La jeunesse libérale du Québec sort de sa torpeur et crie sur tous les toits qu’elle est prête pour la bataille électorale à venir. Assemblées énergiques, pancartes rutilantes, discours rodés : l’appareil partisan se met en branle avec une discipline militaire qui ferait pâlir d’envie n’importe quelle campagne de marketing. Mais derrière cette mobilisation chorégraphiée, une question brûlante demeure : ces jeunes portent-ils vraiment la voix de leur génération, ou ne sont-ils que les porte-voix dociles d’un centrisme fossilisé qui refuse obstinément de nommer le système qui nous écrase?
Pendant que les instances jeunesse du Parti libéral peaufinent leurs stratégies de porte-à-porte et leurs messages calibrés pour plaire aux stratèges de la permanence, des milliers d’autres jeunes se mobilisent dans les rues, dans les campements de défense du territoire, dans les comités logement et les grèves climatiques. Ces derniers n’ont que faire des petits ajustements fiscaux et des promesses édulcorées : ils exigent un moratoire sur les évictions, la fin des subventions aux pétrolières, des services publics réinvestis massivement, un salaire minimum à vingt dollars l’heure indexé. Le contraste est saisissant entre ceux qui militent pour transformer le réel et ceux qui militent pour gérer l’acceptable.

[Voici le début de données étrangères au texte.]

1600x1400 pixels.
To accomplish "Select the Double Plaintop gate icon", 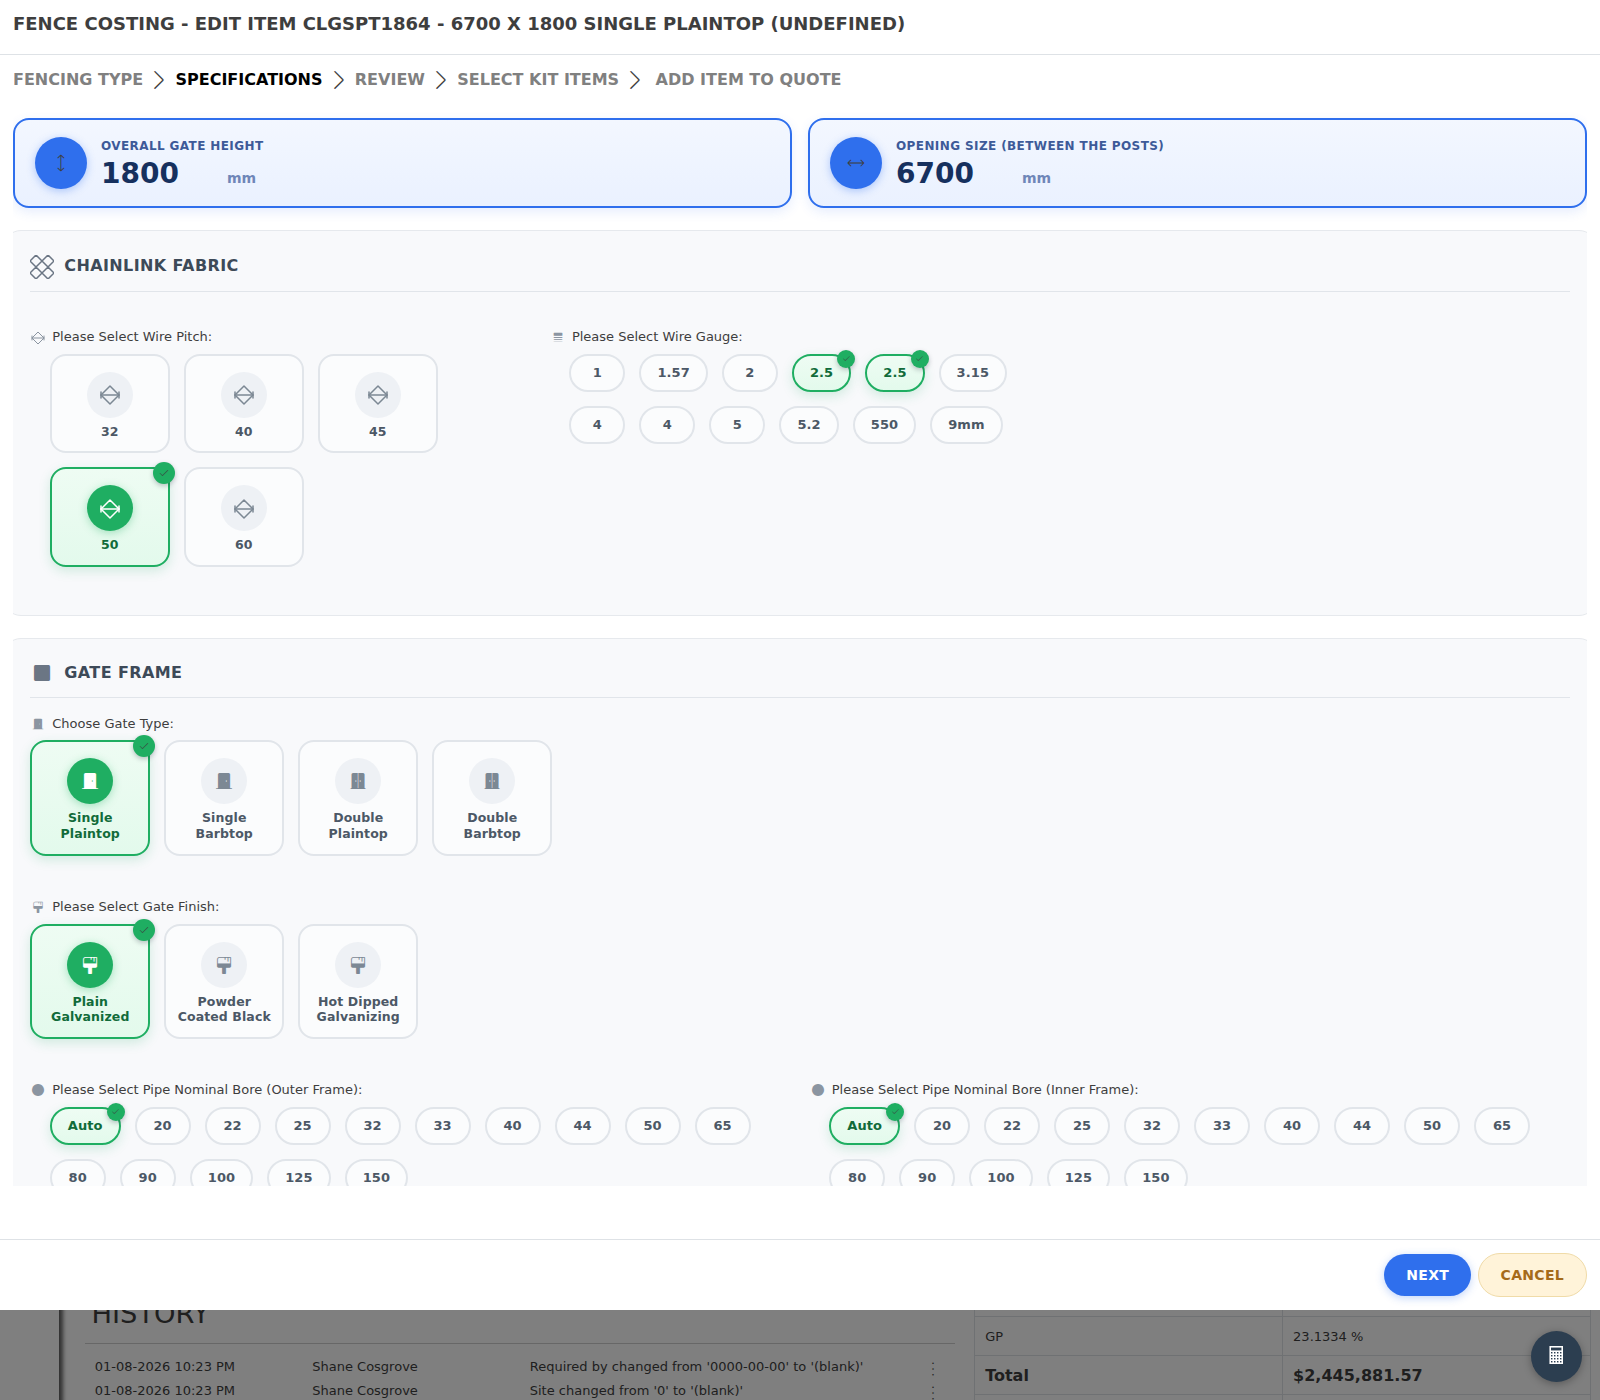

Ce qui frappe dans la remobilisation libérale, c’est justement cette capacité à recycler l’enthousiasme juvénile au service d’un programme qui refuse toute rupture avec l’ordre néolibéral. On parle d’innovation, de relève, de renouveau, mais les propositions restent désespérément timides face à l’urgence de la crise climatique, de l’explosion des inégalités et de l’effondrement de l’accès au logement. La jeunesse libérale apprend l’art de la politique électorale, certes, mais elle apprend surtout à ne jamais pointer du doigt les vraies causes structurelles de nos souffrances collectives : le capital, la rente, l’extractivisme, la marchandisation généralisée.
Il y a quelque chose de profondément troublant dans cette énergie canalisée vers la perpétuation du statu quo. Ces jeunes militants, souvent sincères et bien intentionnés, se retrouvent instrumentalisés par une machine partisane qui valorise la loyauté au détriment de l’audace, la discipline au détriment de la révolte. Leur engagement, pourtant réel, devient un outil de légitimation pour un parti qui a contribué à creuser les inégalités qu’il prétend maintenant vouloir atténuer. Et pendant ce temps, le malaise démocratique s’approfondit : de plus en plus de citoyens, surtout parmi les jeunes précaires, ne se reconnaissent dans aucune des formations traditionnelles et désertent les urnes, convaincus que le système électoral ne peut plus rien changer de fondamental.
La campagne qui s’ouvre sera le théâtre d’une bataille idéologique cruciale : celle entre une social-démocratie authentique, redistributive et écologique, et le centrisme mou qui se contente de rafistoler les marges du capitalisme financiarisé. La jeunesse libérale aura beau se montrer dynamique et organisée, elle devra répondre à cette question implacable : défend-elle vraiment les intérêts de sa génération, ou sert-elle les intérêts d’une classe politique qui a trop longtemps sacrifié l’avenir collectif sur l’autel de la croissance à tout prix? L’histoire retiendra non pas l’enthousiasme de façade, mais le courage — ou l’absence de courage — face aux transformations radicales que notre époque exige.